Cramer assembled an extensive natural history collection that included seashells, petrifications, fossils and insects of all orders. Many were colourful butterflies and moths (Lepidoptera), collected in countries where the Dutch had colonial or trading links, such as Surinam, Ceylon, Sierra Leone and the Dutch East Indies.

To produce a permanent record of his collection, Cramer engaged the painter Gerrit Wartenaar. He also arranged for Wartenaar to draw butterflies and moths belonging to other Dutch lepidopterists. One of them was stadtholder-prince William V of Orange. Hans Willem Baron Rengers and Joan Raye, the son of the former governor in Surinam, were among the others. Such was the quality of the illustrations that Caspar Stoll encouraged him to publish the set of drawings.

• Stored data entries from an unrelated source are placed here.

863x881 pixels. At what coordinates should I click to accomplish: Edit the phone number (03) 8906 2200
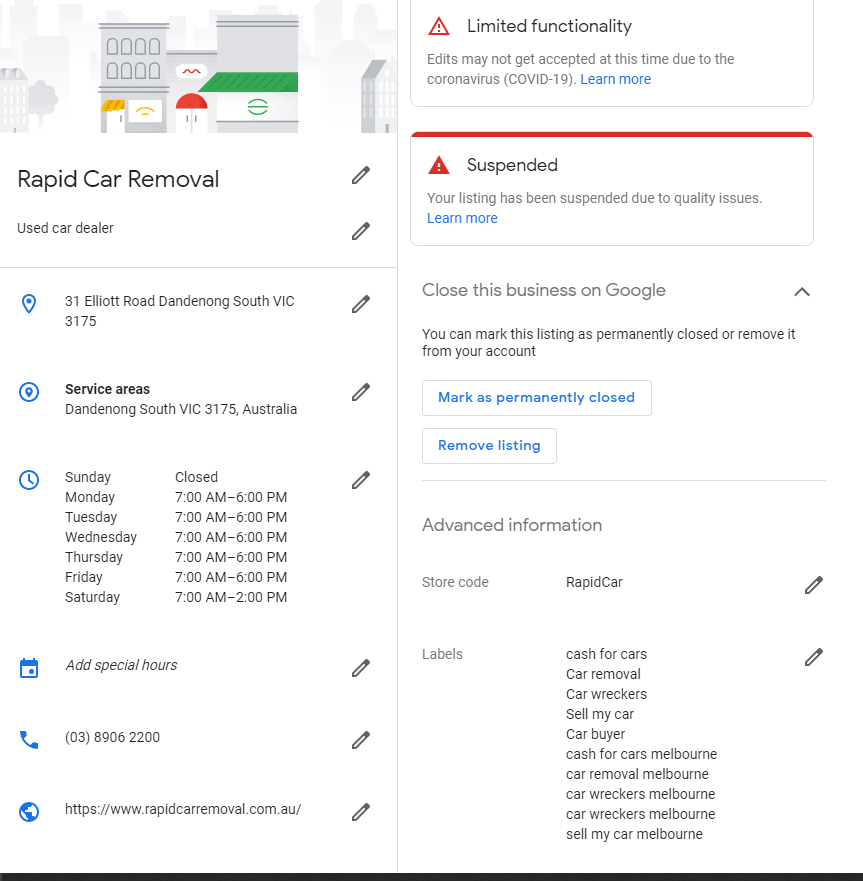coord(361,740)
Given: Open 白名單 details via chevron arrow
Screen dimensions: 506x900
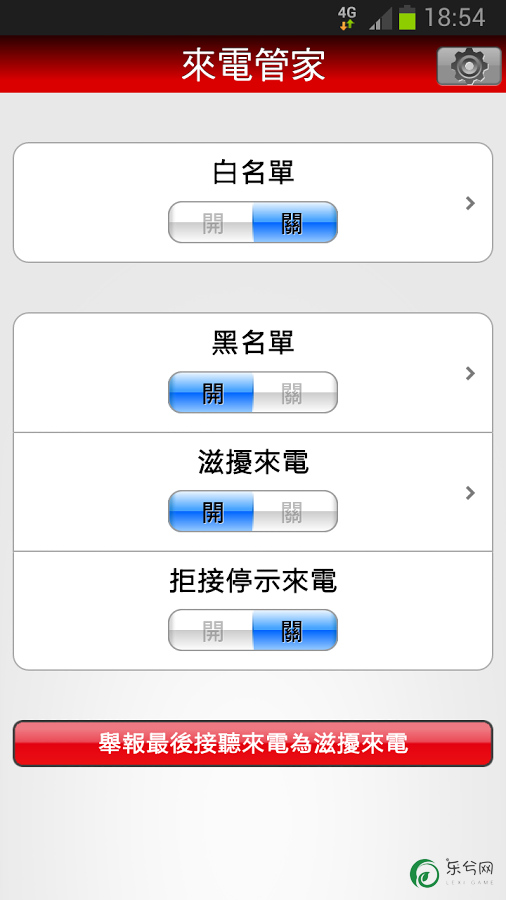Looking at the screenshot, I should point(470,203).
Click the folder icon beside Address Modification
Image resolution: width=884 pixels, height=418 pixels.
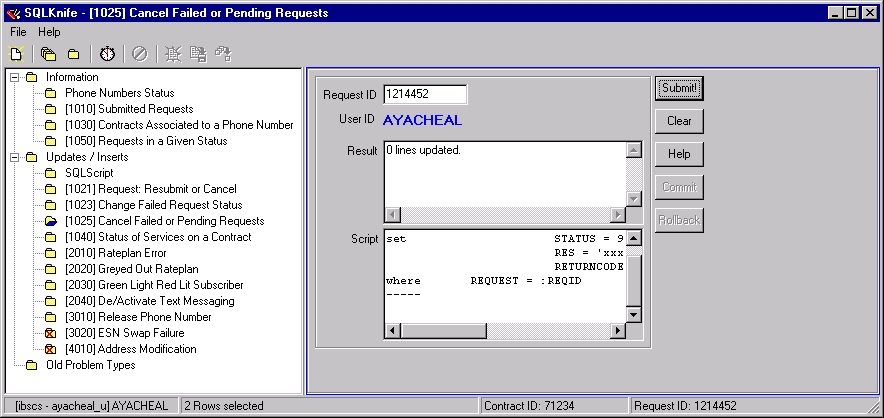(x=50, y=349)
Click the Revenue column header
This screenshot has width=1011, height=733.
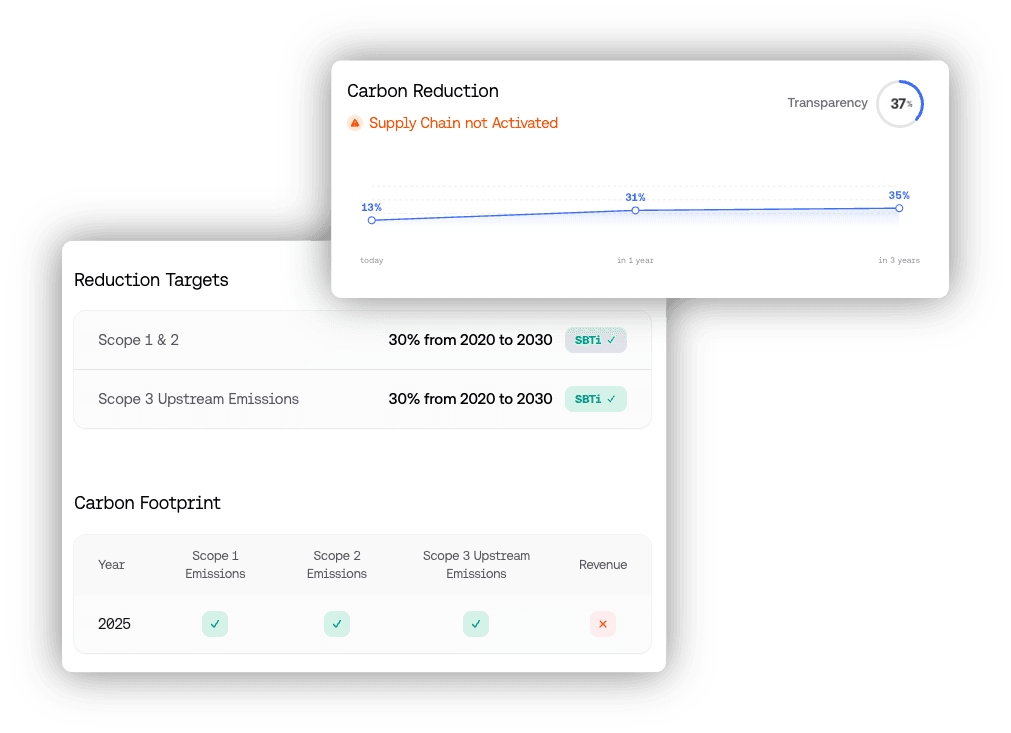tap(603, 565)

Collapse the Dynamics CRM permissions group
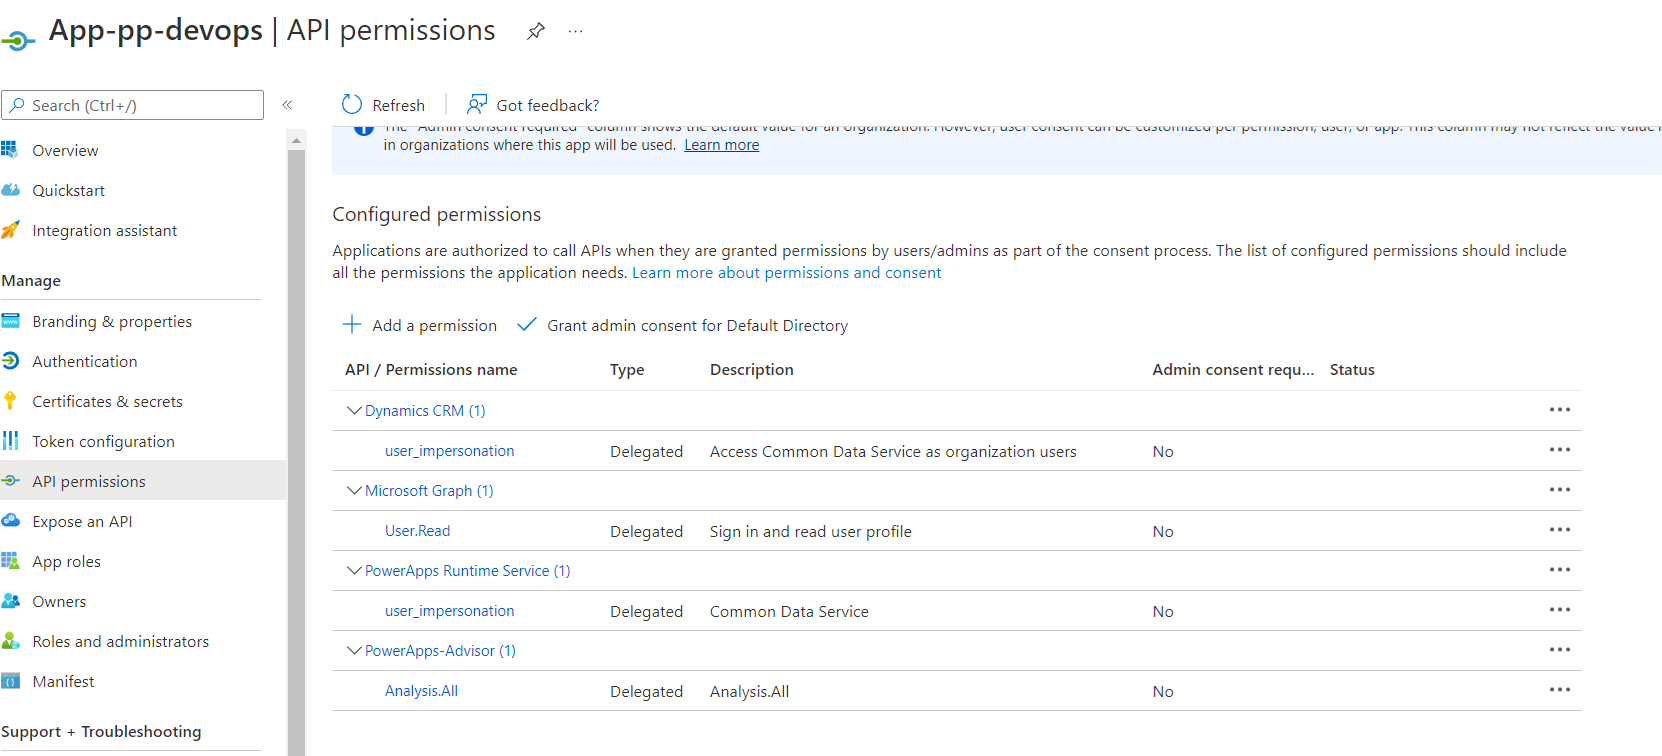pos(353,410)
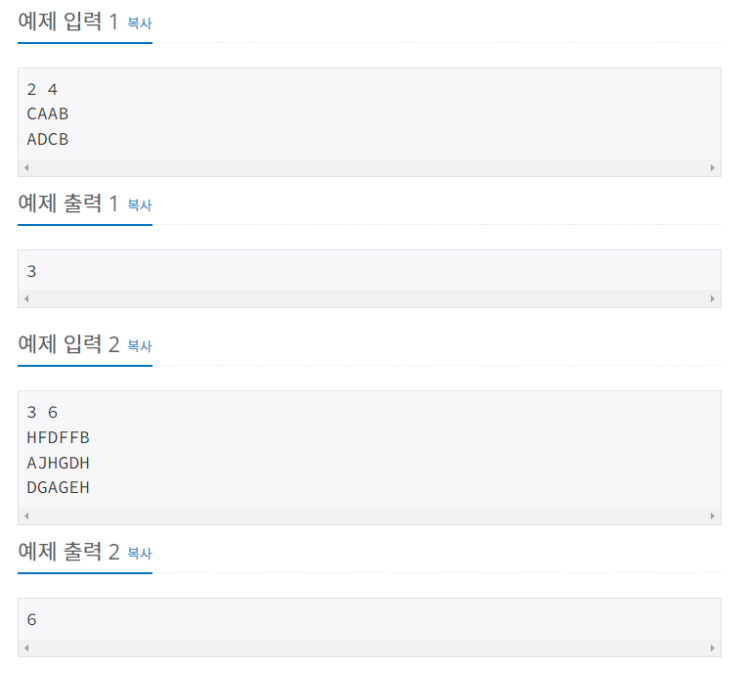The image size is (743, 673).
Task: Click the CAAB line in sample input 1
Action: pyautogui.click(x=48, y=114)
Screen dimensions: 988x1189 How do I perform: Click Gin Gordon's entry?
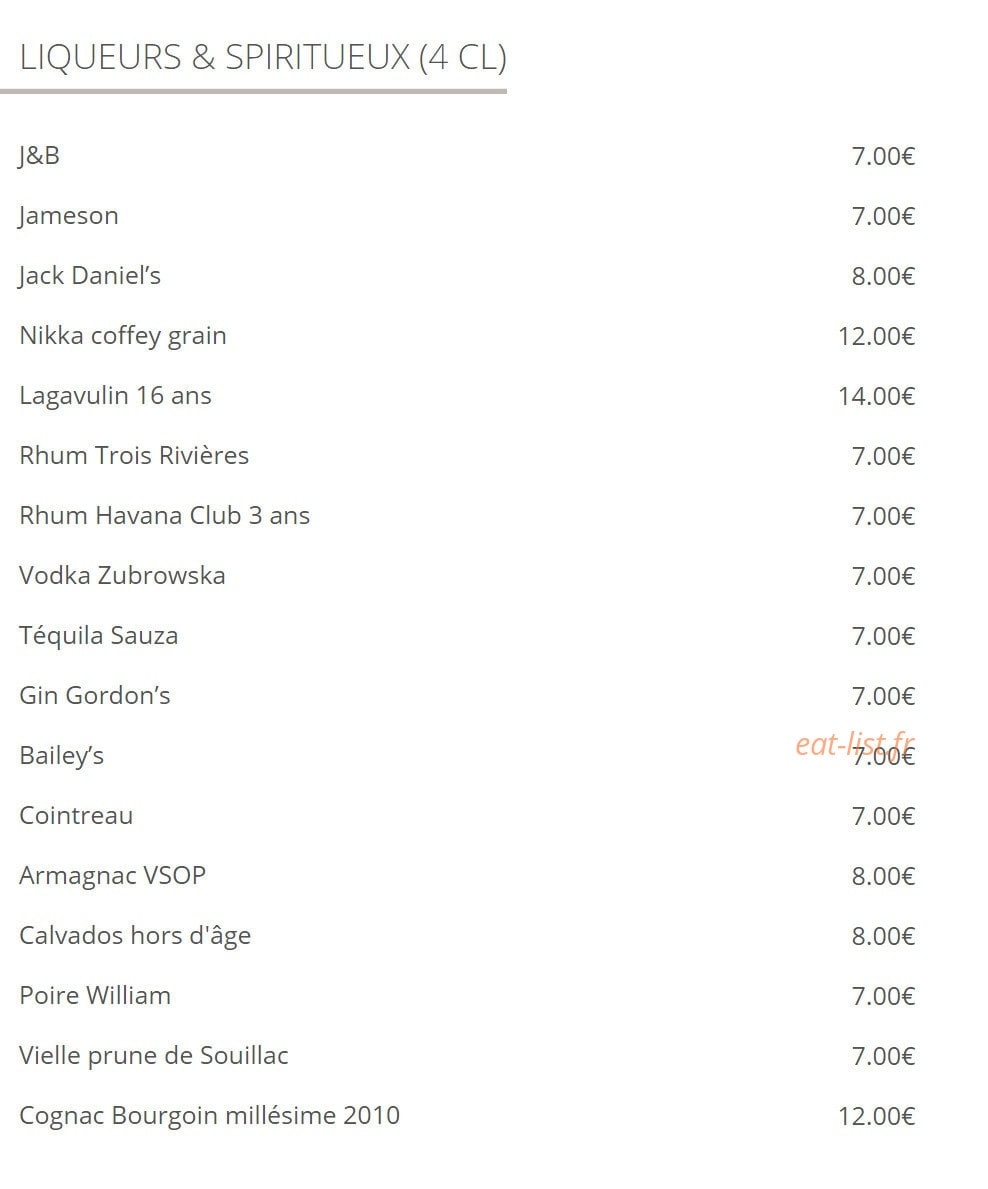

According to Cramer's will of 5 September 1774 the illustrations passed to his nephew Anthony van Rensselaer, under the condition that they be printed by the bookseller Johannes Baalde. As a result, De Uitlandsche Kapellen was published 1775–1782. It consisted of 33 parts, issued at intervals of three months to the subscribers, in four volumes. All of the drawings were accompanied by descriptions of the insects.

Cramer died "of high fevers" in 1776 after eight issues (Vol. I) had been published, leaving responsibility for finishing the project to Van Rensselaar and Stoll. Stoll is supposed to be the author of the text from page 29 of the fourth volume onwards.

De Uitlandsche Kapellen is a key work in the history of entomology. Beautifully illustrated with fine life-size hand-coloured engravings of Lepidoptera from Asia, Africa and America, it was the first book on exotic Lepidoptera to use the then new system developed by Carl Linnaeus (1707–1778) for naming and classifying animals. Over 1658 butterfly species were described and illustrated on 396 (or 400) plates, Cramer and Stoll naming and illustrating many new species for the first time.

Cramer's collections were broken up after his death and sold, auctioned and donated to institutions and individuals. The Dutch Nationaal Natuurhistorisch Museum came to own a substantial number of his specimens and bought part of Cramer's collection from Joan Raye, heer van Breukelerwaert.

==Works==
De uitlandsche Kapellen voorkomende in de drie Waereld-Deelen Asia, Africa en America – Papillons exotiques des trois parties du monde l'Asie, l'Afrique et l'Amerique (1775–1782).